A maior parte da biodiversidade remanescente está concentrada em países do Sul global. Para conservá-la, eles precisam de fundos e ajuda tecnológica.
Em uma reunião preparatória realizada no meio do ano, o Brasil sugeriu a criação de um Fundo Global de Biodiversidade, que começaria a funcionar em 2025.
A ideia é que esse fundo receba recursos “novos, adicionais e separados” – ou seja, não vale incluir na conta mecanismos de financiamento já existentes.
Esse fundo teria US$ 100 bilhões anuais, como um semelhante existente para assuntos climáticos. Mas a aliança de países ricos, que inclui americanos, europeus e japoneses, é contra a ideia.
Pacotes de troca de dívida externa por programas de proteção da natureza também devem ser parte importante da discussão.

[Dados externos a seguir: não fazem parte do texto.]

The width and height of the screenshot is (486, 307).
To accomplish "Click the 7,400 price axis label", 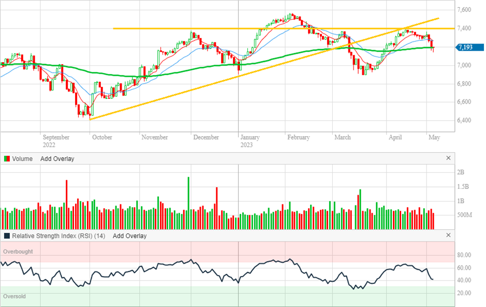I will click(464, 28).
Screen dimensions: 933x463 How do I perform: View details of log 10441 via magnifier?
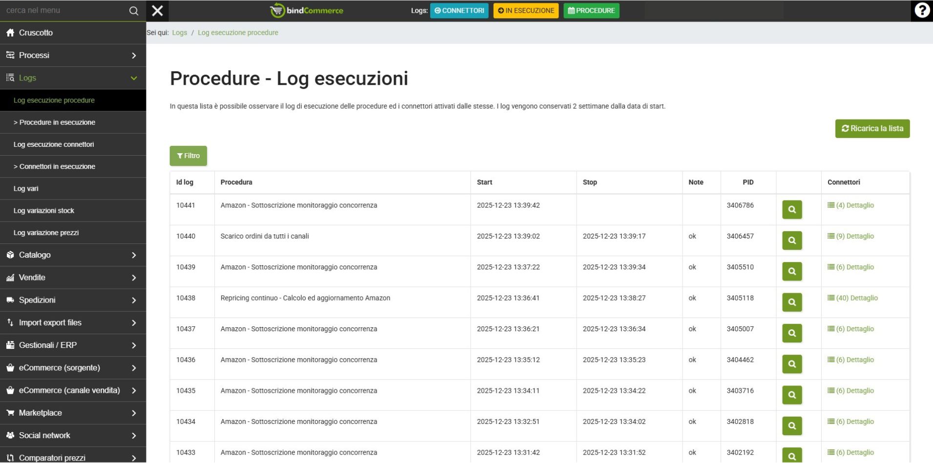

Os países mais pobres argumentam que, com o peso das obrigações financeiras, não sobram recursos para iniciativas de preservação.
Mesmo que os diplomatas celebrem em 19 de dezembro um eventual sucesso na COP15, o problema também é de atenção: diante da urgência climática, a biodiversidade acaba ficando em segundo plano.
“Quando se fala de soluções climáticas baseadas na natureza, a sensação é que você compra um [crédito de] carbono e leva de brinde uma biodiversidade”, afirma Luz, do CEBDS. “Não deveria ser assim. A ideia é que ela tenha valor próprio, seja um fim.”